• _WORK TO BE COMPLETED_: Filter the records below and copy each line that contains the word "using".

• _AVAILABLE RECORDS_:
§ §

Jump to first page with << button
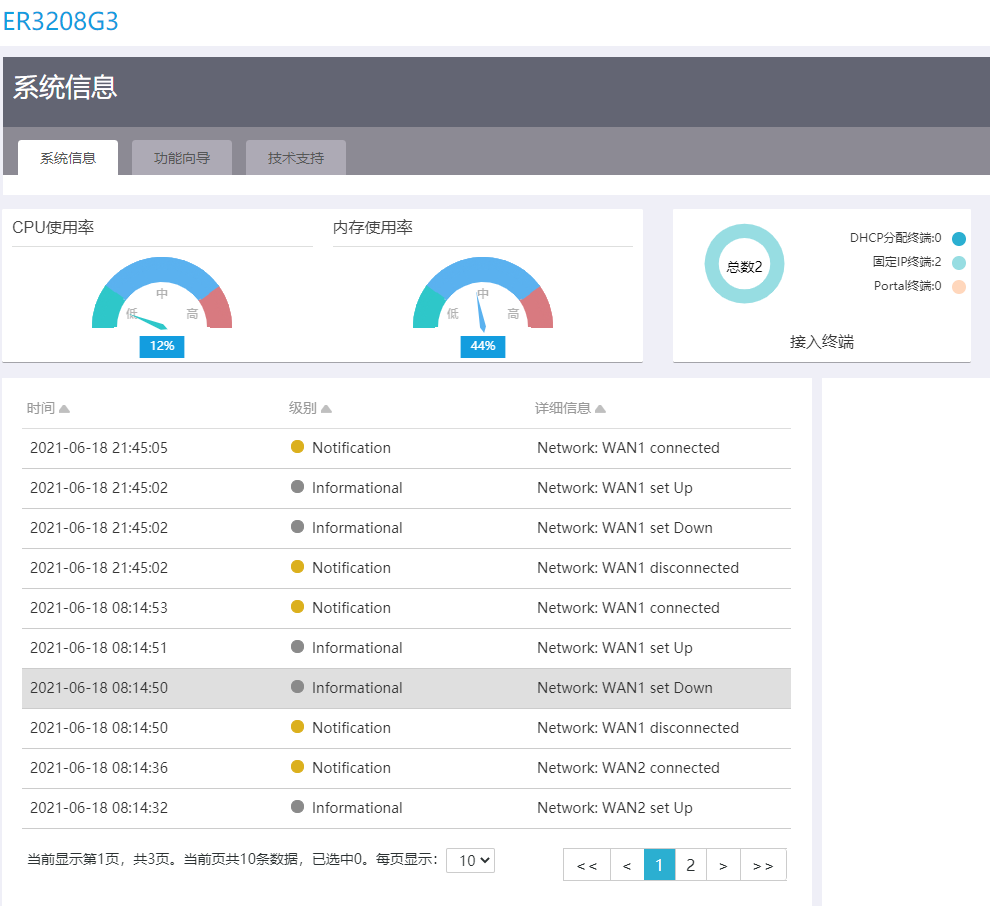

§ §

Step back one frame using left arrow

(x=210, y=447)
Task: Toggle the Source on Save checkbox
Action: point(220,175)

§ §

• _ANSWER FOR THIS EXERCISE_:
Step back one frame using left arrow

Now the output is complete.